Hoy por hoy

La Comisión Especial de Evaluación de todos aquellos que aspiran a ser magistrados de la Corte Suprema de Justicia hizo una labor maratónica al examinar las credenciales de más de 120 abogados que se presentaron al proceso. El Gobierno le concedió 10 días para entrevistarlos, evaluarlos, analizar su vida profesional y personal y hacer un informe que finalmente fue entregado ayer al Presidente de la República. Pero, por más buenas intenciones que tuviera el Ejecutivo para que la comisión hiciera esa labor, el tiempo otorgado para ello fue insuficiente. No se trata de cualquier nombramiento. En esta ocasión, reviste de especial importancia elegir a los mejores, y esos atributos deben ser analizados con sumo cuidado o, de lo contrario, el resultado es la penosa composición actual que tenemos en la Corte Suprema.
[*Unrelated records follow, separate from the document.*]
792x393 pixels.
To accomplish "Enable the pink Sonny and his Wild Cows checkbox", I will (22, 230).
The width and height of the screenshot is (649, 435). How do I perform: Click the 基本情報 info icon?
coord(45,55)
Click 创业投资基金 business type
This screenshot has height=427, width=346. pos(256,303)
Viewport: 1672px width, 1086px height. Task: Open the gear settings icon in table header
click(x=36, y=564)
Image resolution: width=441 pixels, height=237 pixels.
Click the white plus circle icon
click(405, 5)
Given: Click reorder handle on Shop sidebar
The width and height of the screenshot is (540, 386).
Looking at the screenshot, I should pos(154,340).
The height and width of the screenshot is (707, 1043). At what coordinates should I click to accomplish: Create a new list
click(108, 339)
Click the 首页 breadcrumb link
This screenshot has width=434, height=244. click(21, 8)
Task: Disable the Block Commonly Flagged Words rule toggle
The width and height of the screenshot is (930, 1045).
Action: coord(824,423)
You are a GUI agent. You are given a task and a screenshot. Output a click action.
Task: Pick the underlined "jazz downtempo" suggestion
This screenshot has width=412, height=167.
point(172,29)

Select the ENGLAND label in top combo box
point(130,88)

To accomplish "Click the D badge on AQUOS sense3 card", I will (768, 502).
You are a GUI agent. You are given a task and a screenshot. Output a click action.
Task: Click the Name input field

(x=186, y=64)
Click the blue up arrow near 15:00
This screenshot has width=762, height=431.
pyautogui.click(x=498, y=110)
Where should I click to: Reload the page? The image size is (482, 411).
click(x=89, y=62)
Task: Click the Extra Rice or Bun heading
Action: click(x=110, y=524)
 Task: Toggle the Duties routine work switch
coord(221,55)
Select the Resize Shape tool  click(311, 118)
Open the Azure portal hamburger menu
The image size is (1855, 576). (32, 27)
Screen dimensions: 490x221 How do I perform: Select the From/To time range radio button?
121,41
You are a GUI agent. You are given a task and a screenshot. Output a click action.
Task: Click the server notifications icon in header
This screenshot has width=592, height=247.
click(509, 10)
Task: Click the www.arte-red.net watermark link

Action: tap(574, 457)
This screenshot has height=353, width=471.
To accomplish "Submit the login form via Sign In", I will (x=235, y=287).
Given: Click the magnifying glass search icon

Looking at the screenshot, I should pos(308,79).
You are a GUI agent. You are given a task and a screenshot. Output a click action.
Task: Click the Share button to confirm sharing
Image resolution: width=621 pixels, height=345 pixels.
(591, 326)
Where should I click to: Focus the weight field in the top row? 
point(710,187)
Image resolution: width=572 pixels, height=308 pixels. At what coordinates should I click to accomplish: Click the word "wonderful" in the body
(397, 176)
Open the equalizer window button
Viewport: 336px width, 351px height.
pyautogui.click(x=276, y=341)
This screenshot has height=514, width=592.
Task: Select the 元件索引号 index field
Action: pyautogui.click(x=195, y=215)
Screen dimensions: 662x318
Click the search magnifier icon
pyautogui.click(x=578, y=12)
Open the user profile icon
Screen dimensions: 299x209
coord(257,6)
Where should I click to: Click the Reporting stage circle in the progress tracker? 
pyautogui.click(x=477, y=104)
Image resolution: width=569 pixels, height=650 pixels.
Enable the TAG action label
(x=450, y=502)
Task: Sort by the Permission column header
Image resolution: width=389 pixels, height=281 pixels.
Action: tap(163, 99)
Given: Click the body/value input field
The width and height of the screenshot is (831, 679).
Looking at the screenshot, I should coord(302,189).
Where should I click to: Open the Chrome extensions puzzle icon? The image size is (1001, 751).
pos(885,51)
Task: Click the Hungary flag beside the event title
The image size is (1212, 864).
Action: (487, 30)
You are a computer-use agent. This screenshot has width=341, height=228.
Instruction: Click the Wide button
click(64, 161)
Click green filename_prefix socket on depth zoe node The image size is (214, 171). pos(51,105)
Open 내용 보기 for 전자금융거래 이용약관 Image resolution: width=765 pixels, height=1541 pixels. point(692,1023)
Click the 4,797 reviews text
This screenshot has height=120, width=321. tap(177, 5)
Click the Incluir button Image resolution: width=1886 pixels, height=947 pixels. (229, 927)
Solo tenemos que recordar que estos hombres y mujeres son los únicos capaces de transmitir la tranquilidad que necesitamos los panameños en momentos en que pareciera que la delincuencia ha llegado al corazón del Órgano Judicial, corrompiéndolo, a tal punto de que por momentos empezamos a creer que el país ha sido conquistado por la delincuencia organizada, los cárteles de la droga, el sicariato y la corrupción política. No se equivoque, Presidente, en esos nombramientos se juega mucho más que un cargo. Un error y el país terminará en algo mucho peor que en las manos de los militares que gobernaban nuestro país junto con el narcotráfico.